More ambiguous are the scripts integrated into Anselm Kiefer’s monumental paintings, whose crumbling surfaces of straw, ash, and clay seem to be a metaphor for the decline of the West and its buildings, institutions, and libraries. Kiefer paints themes from German culture and history and including its blackest chapter, the Holocaust. Indeed the materials that he uses recall the colors and operations of the extermination camps. A series of paintings incorporates texts of the Romanian Jewish poet Paul Celan who committed suicide after surviving the Holocaust. Because of his exaltation of German culture and history, Kiefer’s own attitudes toward them remain ambiguous perhaps because he is not a facile illustrator.
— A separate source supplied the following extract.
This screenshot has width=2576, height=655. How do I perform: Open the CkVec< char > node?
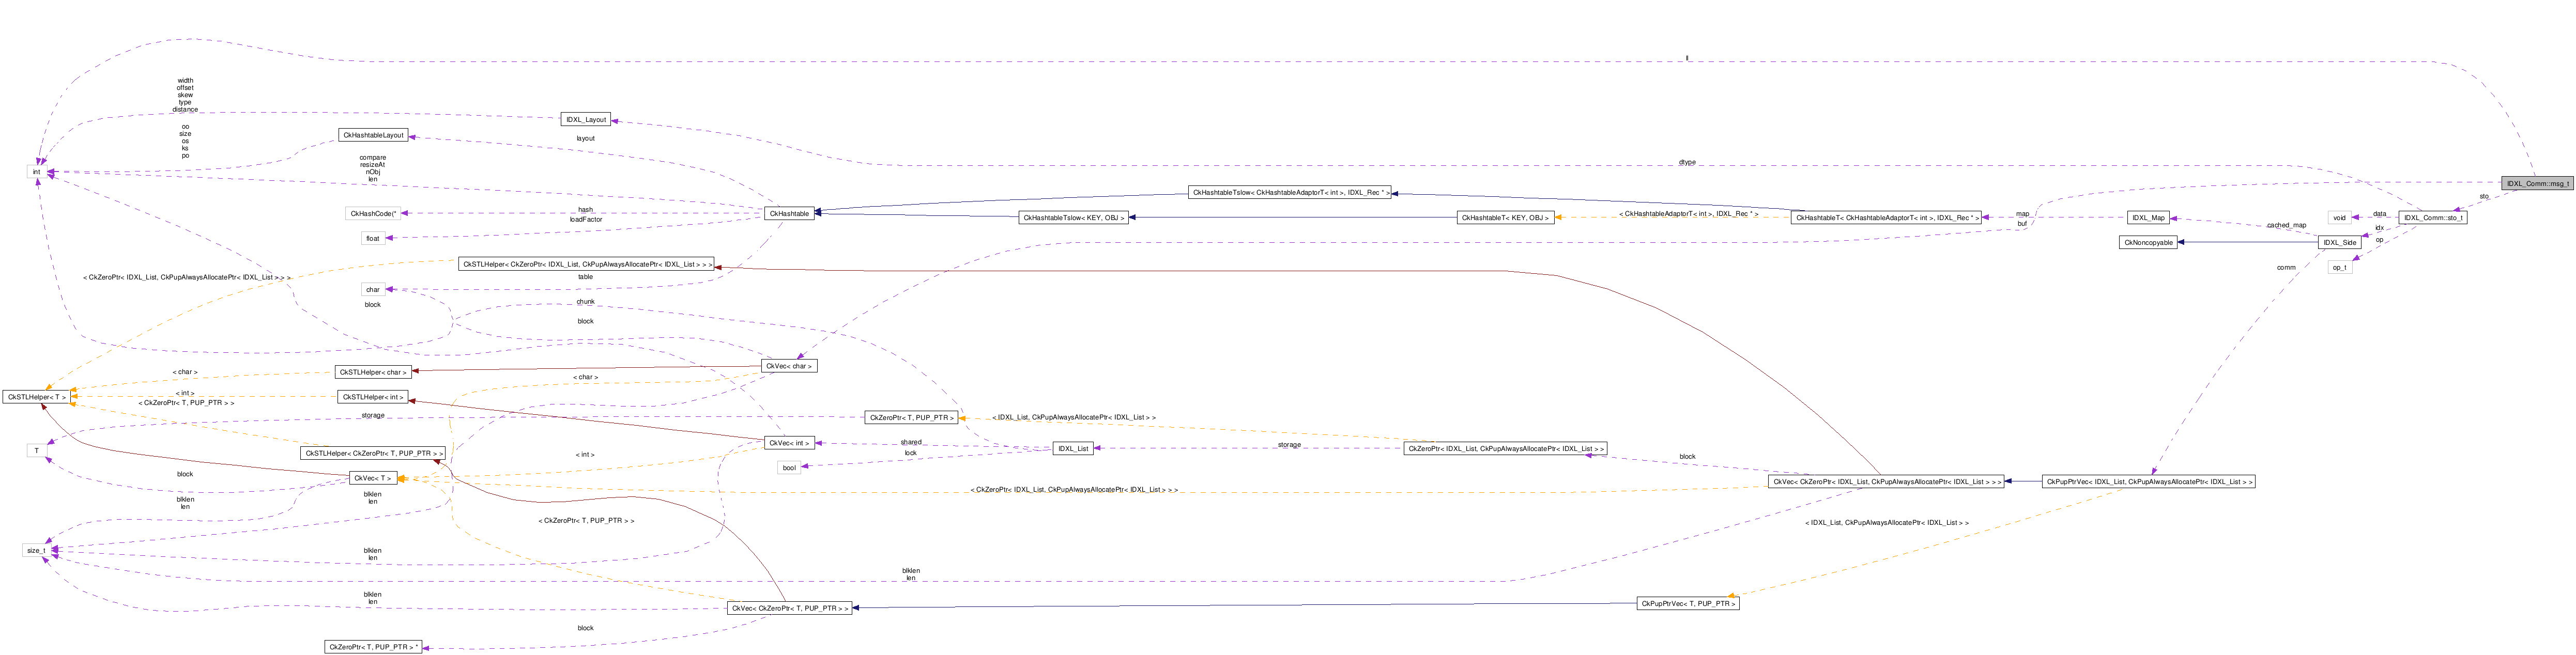click(x=789, y=366)
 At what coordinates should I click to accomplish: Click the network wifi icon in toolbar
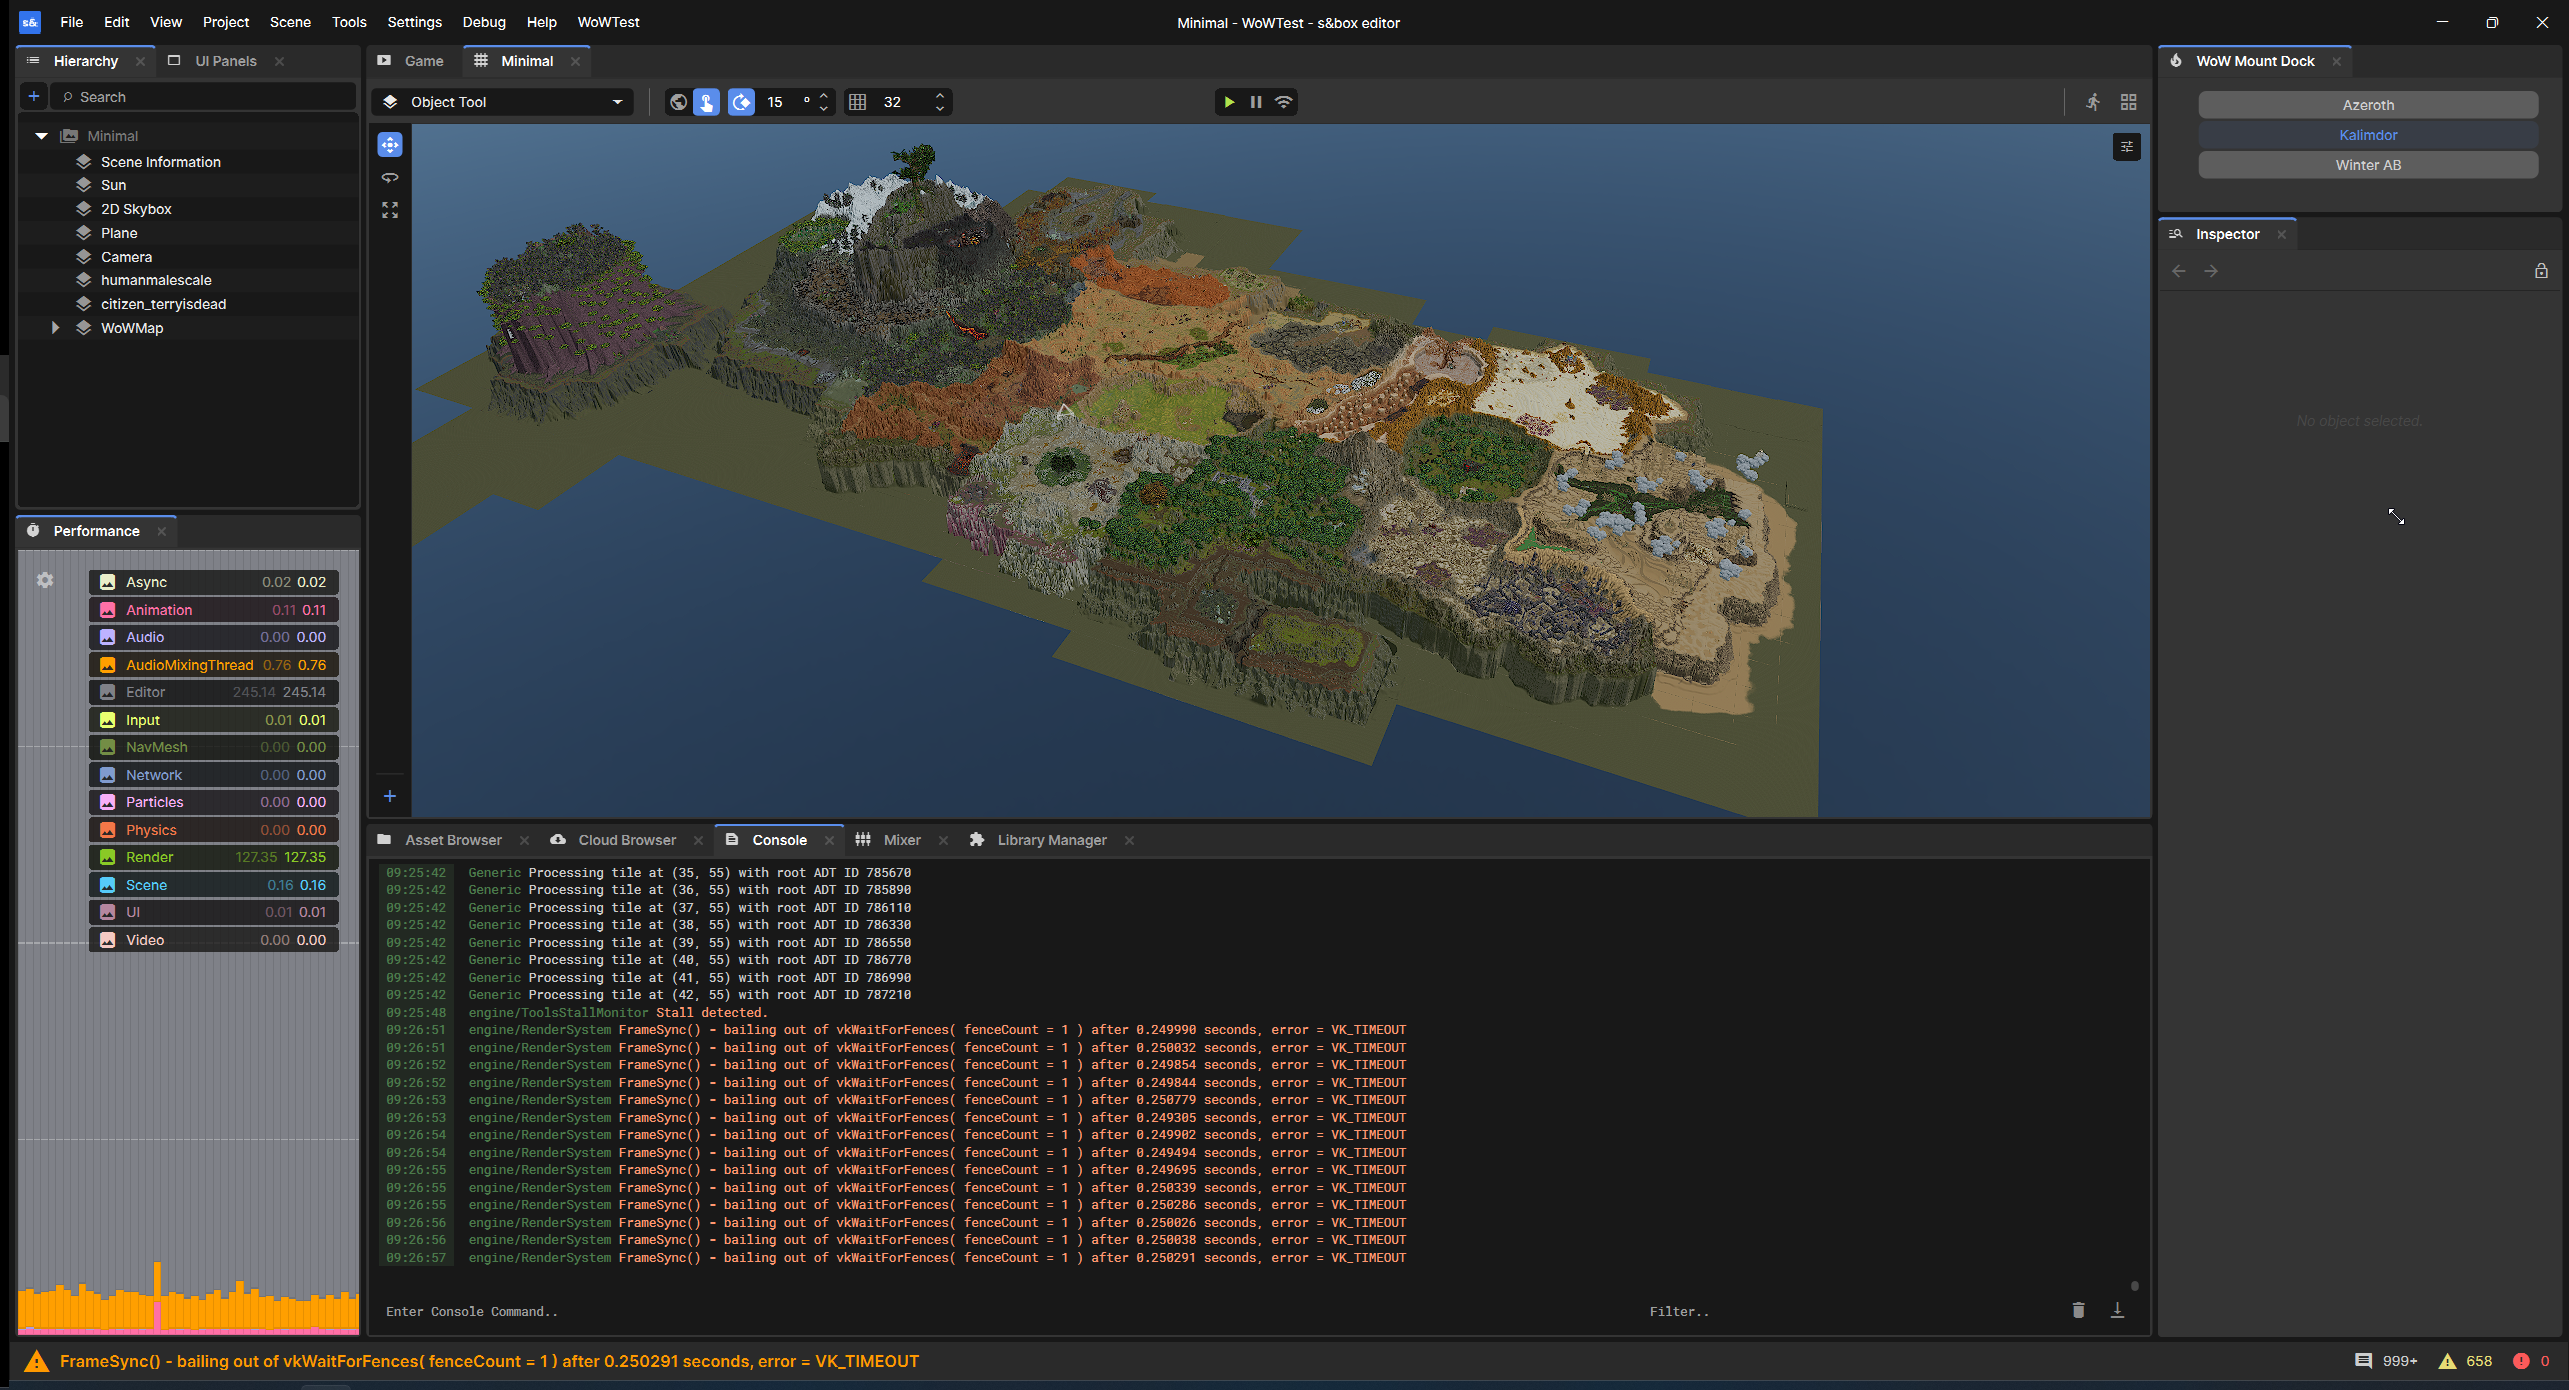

Despite their political involvement, these artists do not annihilate through facile sloganeering the aesthetic dimension that Marcuse ultimately held up as the only antidote to the absorption and neutralization of political protest in a culture of total tolerance lacking all moral values. Marcuse’s last texts conclude that the survival of art lies in its transcendence which incorporates lasting aesthetic values that are universal. Disillusioned with art as politics, Marcuse separated himself from his now much quoted Viennese colleagues. He suggested that the authentic artist may escape being penned in by the velvet ropes of the illusion of liberty through poetry and the aesthetic dimension. Art which aspires to this difficult, complex, and elusive level of achievement may thus elude the increasingly effective techniques of accommodation and neutralization employed to repress any genuinely dangerous dissent by the society of total tolerance.